Hört sich verlockend an! Hab aber um 18:00 Uhr noch einen Termin...obwohl...könnte ich auch verschieben...

Laß´ mal näheres hören!


----------



## MTB-News.de




----------



## cauw (26. Juni 2002)

Hy PAN,

also zur Tour:
alles fahrbar auch mit nem Hardtail, der Spaß steht im Vordergrund ist doch klar 

Beim letzten mal sind wir auch 40 km gefahren, waren knapp 3 Stunden unterwegs.
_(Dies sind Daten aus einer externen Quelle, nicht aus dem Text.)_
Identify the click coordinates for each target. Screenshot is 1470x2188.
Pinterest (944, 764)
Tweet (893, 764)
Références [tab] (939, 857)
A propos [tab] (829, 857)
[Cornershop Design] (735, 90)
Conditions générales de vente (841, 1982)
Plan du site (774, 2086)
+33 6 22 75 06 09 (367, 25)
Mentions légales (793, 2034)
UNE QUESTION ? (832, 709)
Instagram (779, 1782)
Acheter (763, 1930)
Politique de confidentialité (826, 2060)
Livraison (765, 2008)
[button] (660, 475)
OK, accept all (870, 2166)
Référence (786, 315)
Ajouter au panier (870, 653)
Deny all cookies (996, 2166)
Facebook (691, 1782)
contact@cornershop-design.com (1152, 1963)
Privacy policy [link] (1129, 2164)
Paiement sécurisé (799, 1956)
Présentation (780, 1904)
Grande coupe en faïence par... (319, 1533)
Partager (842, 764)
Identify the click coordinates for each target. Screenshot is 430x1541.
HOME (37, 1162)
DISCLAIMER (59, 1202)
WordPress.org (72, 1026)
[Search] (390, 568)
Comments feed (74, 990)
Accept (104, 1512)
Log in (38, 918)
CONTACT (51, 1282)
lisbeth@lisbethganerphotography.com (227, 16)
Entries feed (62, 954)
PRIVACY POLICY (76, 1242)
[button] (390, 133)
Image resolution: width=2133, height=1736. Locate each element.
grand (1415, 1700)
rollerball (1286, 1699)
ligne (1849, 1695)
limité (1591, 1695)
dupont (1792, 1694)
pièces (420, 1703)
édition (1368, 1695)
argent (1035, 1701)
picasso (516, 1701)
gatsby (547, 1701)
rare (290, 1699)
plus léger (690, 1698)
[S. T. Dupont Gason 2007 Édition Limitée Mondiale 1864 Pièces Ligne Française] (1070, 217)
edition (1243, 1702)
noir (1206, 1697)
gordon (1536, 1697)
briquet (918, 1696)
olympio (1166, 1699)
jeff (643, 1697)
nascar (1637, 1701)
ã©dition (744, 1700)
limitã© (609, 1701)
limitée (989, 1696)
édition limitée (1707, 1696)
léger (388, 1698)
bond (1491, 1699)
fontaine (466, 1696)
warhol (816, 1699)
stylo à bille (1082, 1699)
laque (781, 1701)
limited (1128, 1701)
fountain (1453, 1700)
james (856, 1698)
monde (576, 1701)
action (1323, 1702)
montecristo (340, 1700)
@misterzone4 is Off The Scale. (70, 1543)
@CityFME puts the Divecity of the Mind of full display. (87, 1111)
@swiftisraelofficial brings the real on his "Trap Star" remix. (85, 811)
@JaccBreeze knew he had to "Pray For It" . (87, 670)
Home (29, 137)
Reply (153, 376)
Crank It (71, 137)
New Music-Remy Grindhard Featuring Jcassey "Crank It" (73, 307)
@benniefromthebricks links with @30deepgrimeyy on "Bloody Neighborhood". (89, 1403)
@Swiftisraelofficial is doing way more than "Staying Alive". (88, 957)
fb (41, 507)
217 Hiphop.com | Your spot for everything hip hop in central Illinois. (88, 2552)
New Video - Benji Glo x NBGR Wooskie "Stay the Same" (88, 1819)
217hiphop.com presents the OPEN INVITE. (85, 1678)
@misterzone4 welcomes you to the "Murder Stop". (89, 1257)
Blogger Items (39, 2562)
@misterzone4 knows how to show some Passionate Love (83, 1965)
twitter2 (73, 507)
Höhenmeter kann ich nichts zu sagen. Aber es sind schon ein paar zusammen gekommen.

Treffpunkt ist um 18  Uhr
Kreisstr.6 in Heuerßen (Heuerssen???)

Wer kommt noch mit???

Gruß CAUW


----------



## Hattrick (26. Juni 2002)

passt leider nicht, bin erst gegen 19:00 zurück. Werde dann wohl eine Trailrunde in der nordwestlichen Seite des Deisters unter die Stollen nehmen.
Trotzdem viel Spass im Bückeberg.


----------



## Pan (26. Juni 2002)

Hmmm...dann scheidet Deister wohl aus...

Ihr fahrt dann wohl über Reinsen in die Bückeberge, ich würde mit Rainer direkt per Bike über Reinsdorf einfahren.

Wir könnten uns dann an der großen Kreuzung/Lichtung unterhalb vom "Großen Karl" treffen - heißt glaub ich "Drei Eichen" oder "Bruns Eiche" oder so ähnlich...oder am "Wierser Tor".

Frag mal deinen Guide, ob er das kennt...

@Hattrick: Schade, Alder!! BTW: Was macht der Flunken??


----------



## Hattrick (27. Juni 2002)

> _Original geschrieben von Pan _
> *Hmmm...dann scheidet Deister wohl aus...
> 
> @Hattrick: Schade, Alder!! BTW: Was macht der Flunken?? *



@Pan
leichtes Joggen funzt, Biken geht (fast) alles wieder, Trails sind wieder ohne probs fahrbar, da ich mittlerweile schmerzfrei ausklicken kann . Die Alpentour kann (vorfreu) kommen.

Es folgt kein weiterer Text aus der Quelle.